La trama invita a la insania o a la perdición a todos los involucrados, sobre todo de los entes activos, como a la desilusión y corrupción de los convencidos, partiendo de la lucha de un despreciable hombre que ni antihéroe podemos llamar ya que no anhela más que una venganza y una corrección a la que poco le importan los fundamentos (pelea la prostitución, pero trata como puta a toda mujer que se le cruza), siendo como un animal, un enajenado peligroso y temido en el pueblo (incluso sus amigos le tienen por mala persona), siendo capaz de enfrentar a este Don y su pandilla, a Choi Gyeong-seok, dada su inconsciencia, proclividad al daño, resistencia y temeridad, al haber tenido un altercado con el mandamás a razón de su comportamiento desordenado, de donde lo golpean con un ladrillo en la cabeza, lo que deriva en su ira ciega, propiciando continuos choques en que poco importa el altruismo, derribar un fraude, sino como este infiel argumenta, el lugar en donde solo uno debe quedar en pie, algo personal, por haberse metido con el tipo equivocado y viceversa, en dos bandos desiguales pero de semejante atrevimiento y convicción, en una rabia que en el protagonista, este ex convicto y “simple” residente de baja calaña de la zona, llamado Kim Mincheol, se vive mucho externamente hasta casi lo inverosímil, en una fijación monotemática de engañoso aspecto heroico, y que arrastrará a su única hija en colisión múltiple, entre lo automático, el abismo, la presión, la ganancia, la fe y lo primitivo, como a otros seres inocentes caídos en el mal (uno que no se justifica más que por el estado mental), en esa composición indistinta que será la batalla campal contra Choi Gyeong-seok.

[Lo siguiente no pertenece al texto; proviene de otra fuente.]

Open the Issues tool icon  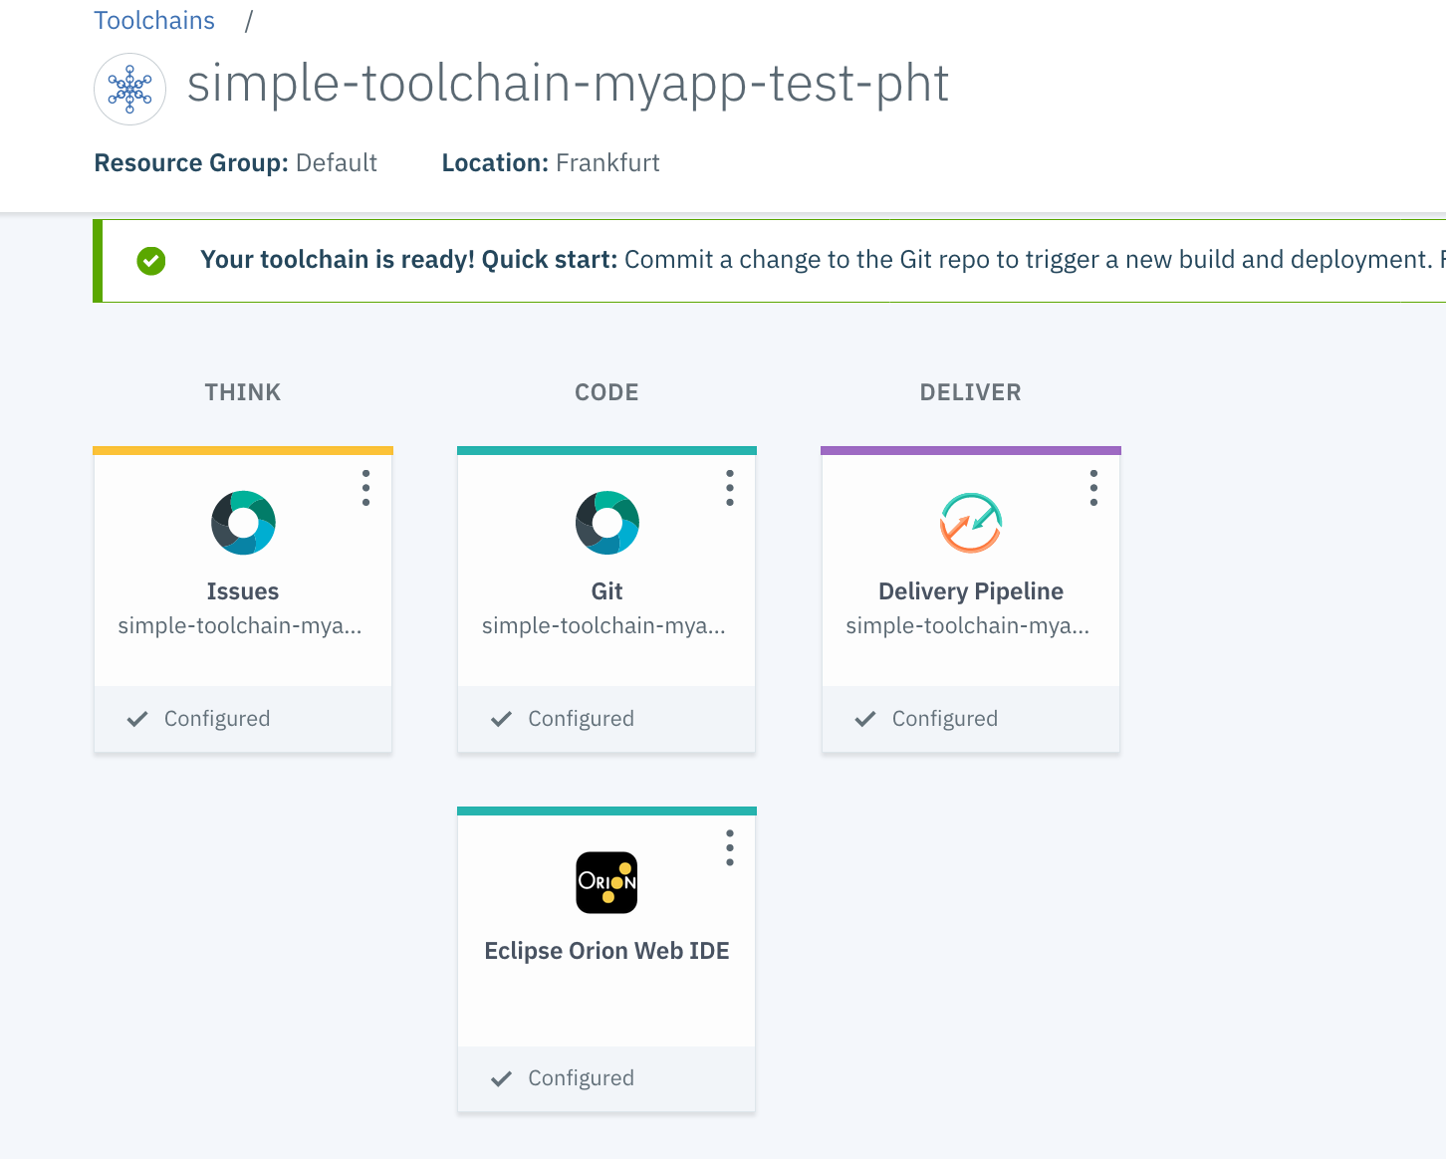243,523
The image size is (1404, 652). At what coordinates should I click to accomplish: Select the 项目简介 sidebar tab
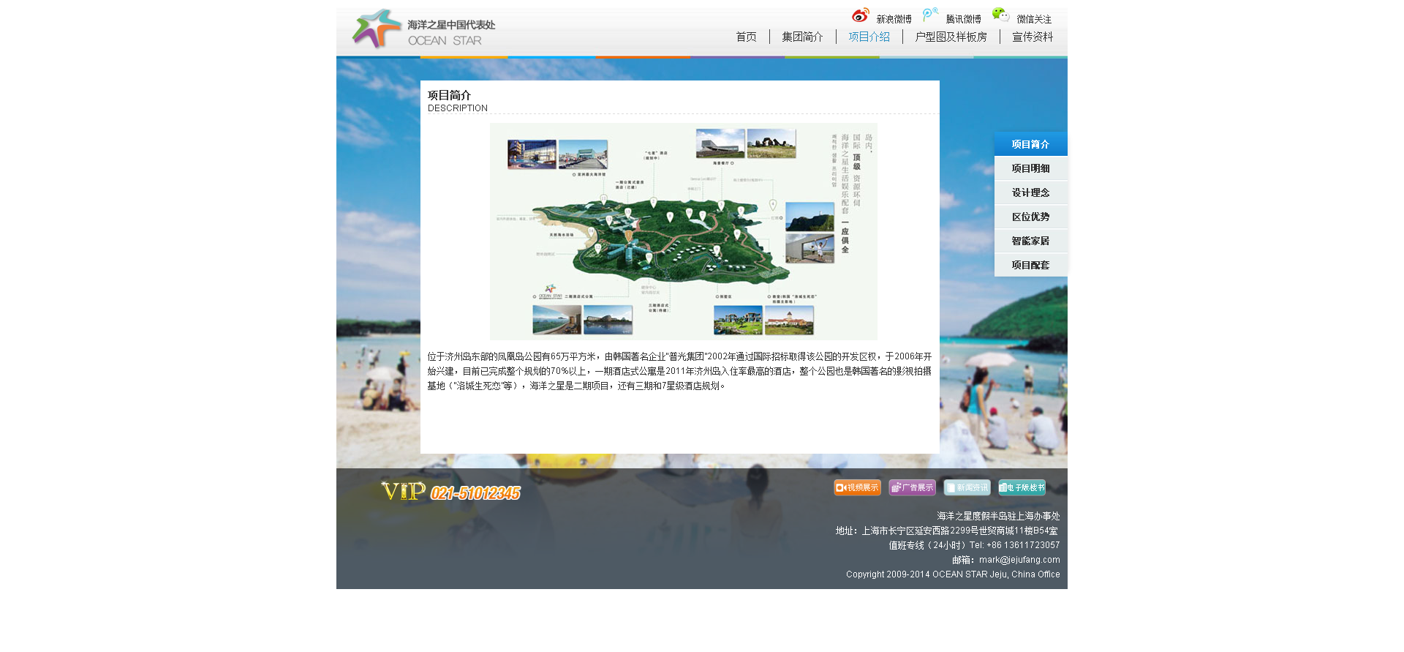pyautogui.click(x=1030, y=144)
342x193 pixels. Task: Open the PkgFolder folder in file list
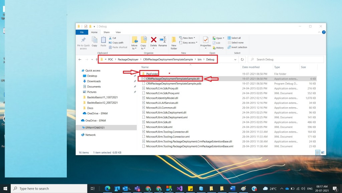click(152, 74)
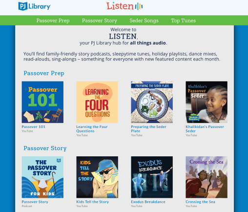Select the Preparing the Seder Plate image
Viewport: 248px width, 212px height.
(152, 102)
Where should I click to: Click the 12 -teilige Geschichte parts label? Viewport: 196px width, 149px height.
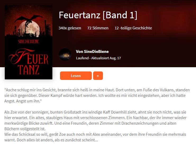[x=133, y=28]
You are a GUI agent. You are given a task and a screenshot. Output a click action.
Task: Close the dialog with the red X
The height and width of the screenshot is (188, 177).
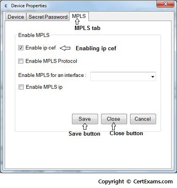(x=165, y=4)
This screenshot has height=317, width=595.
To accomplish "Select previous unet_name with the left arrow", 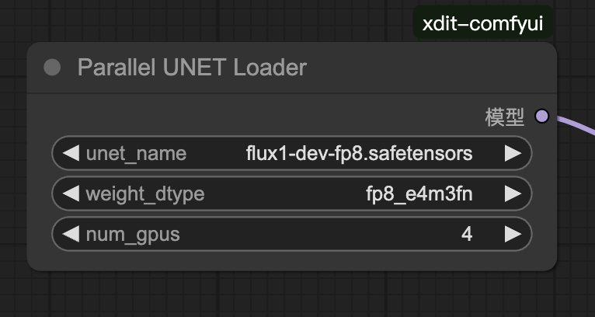I will point(71,153).
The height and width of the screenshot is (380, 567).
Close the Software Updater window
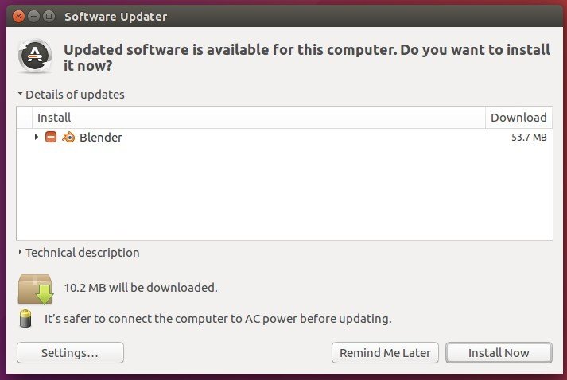click(x=19, y=16)
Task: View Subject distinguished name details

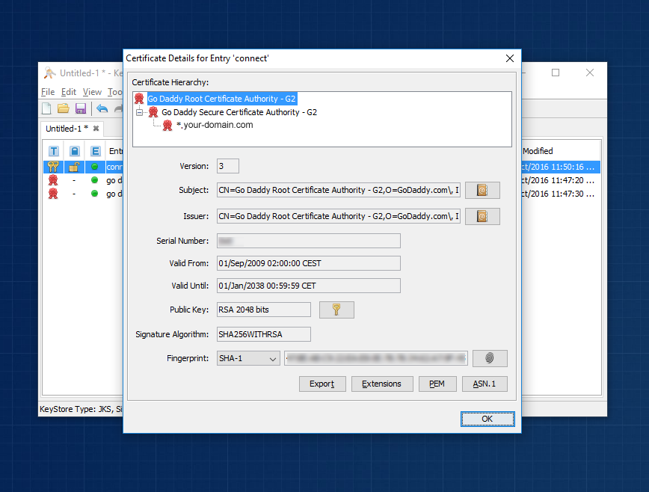Action: click(x=482, y=190)
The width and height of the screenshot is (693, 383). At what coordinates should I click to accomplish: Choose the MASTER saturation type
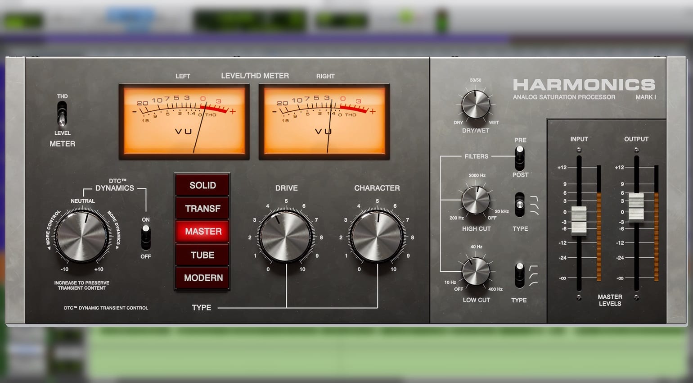point(203,232)
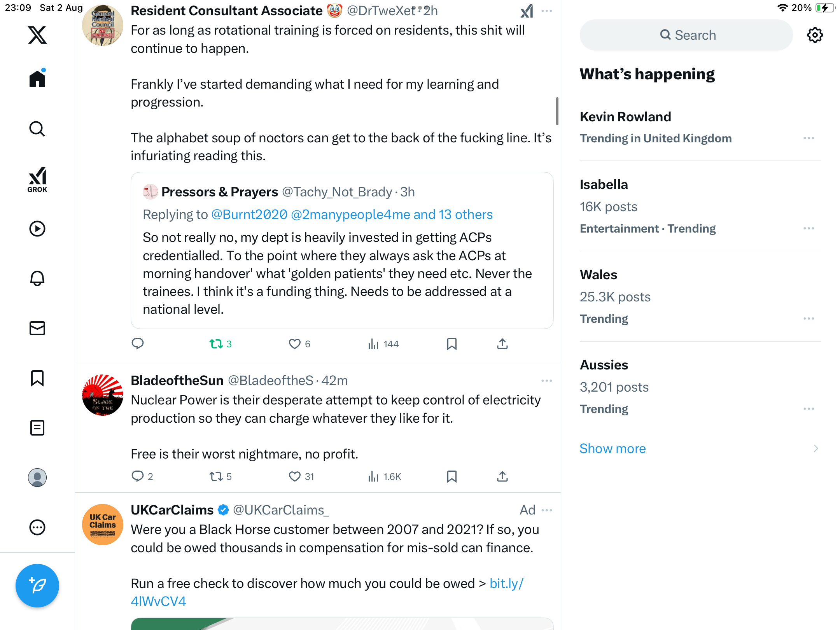Like the BladeoftheSun post
This screenshot has height=630, width=840.
295,476
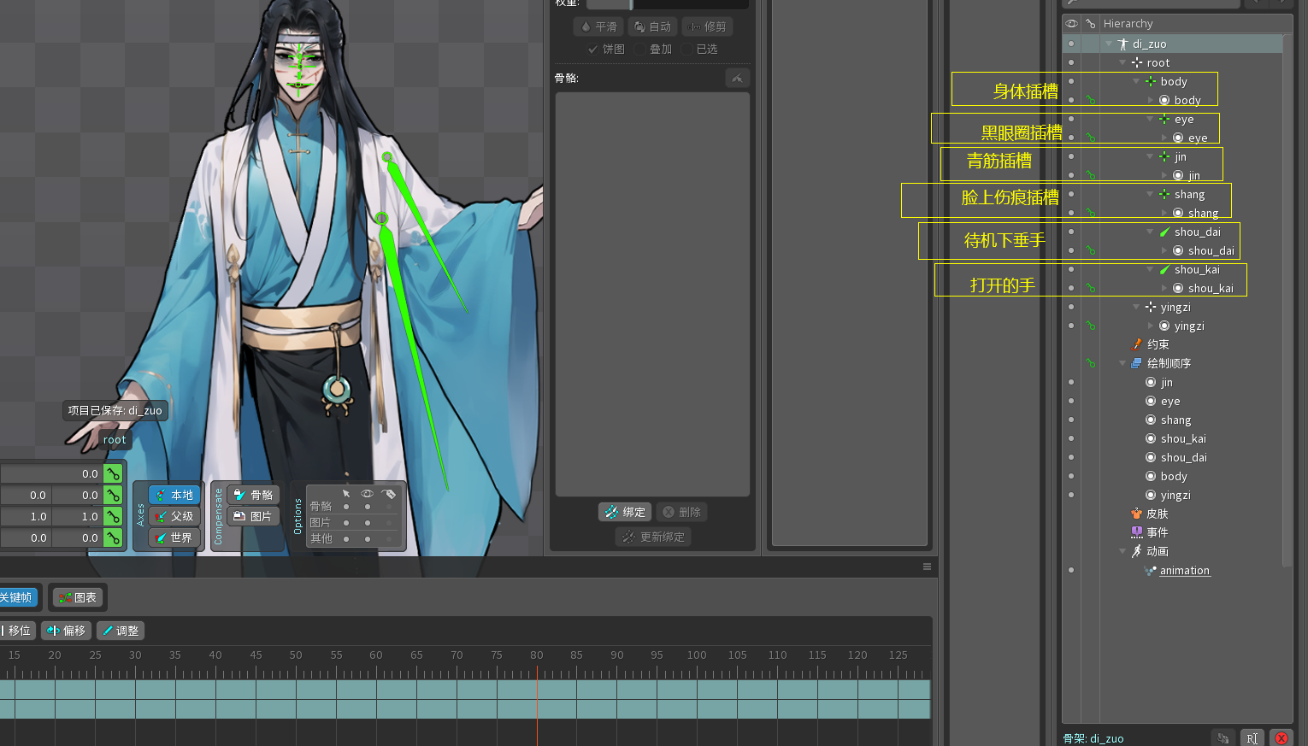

El filme exhibe bastante osadía, seguridad y rotura de esquemas (como ser avasalladoramente pesimista, hasta concebir incluso una ironía en el remate, en el que el director Yeon Sang-ho deja en claro que su manifestación es la de un crítico destructor de la debilidad humana, quitándole al hombre en ese trayecto la esperanza mística; o en el dejar en total libertad a su criatura, a Mincheol, un ser repulsivo e hiper-salvaje, que uno aun amando a los antipáticos en el séptimo arte, como solemos decir, a éste lo dejamos ir, viéndolo completamente solo, como quien encuentra abandonado a un hijo en su total libre albedrio, predominando tanto la sustancia general), a un punto, ya que en el cine no existen al final reglas ni ortodoxia que valga contra la imaginación y el arte individual.

Un machaque ideológico-revolucionario si se quiere, si bien mucho estos tiempos son de descreimiento; y un extremismo de principio a fin, para lo que hay que tener suma paciencia, en que su honestidad, o la sugerencia de considerarla de esa forma, te terminan convenciendo de apreciarla como arte, valorando su magnífico guion, vista la convergencia conclusiva de sus tantas sub-tramas tan bien desenvueltas en su leitmotiv, la pasión humana, aunque no necesariamente pensemos como ella, en defenestrar a la religión, o ver al cristianismo como un engaño o solo un conducto para los incautos y necesitados de salvación.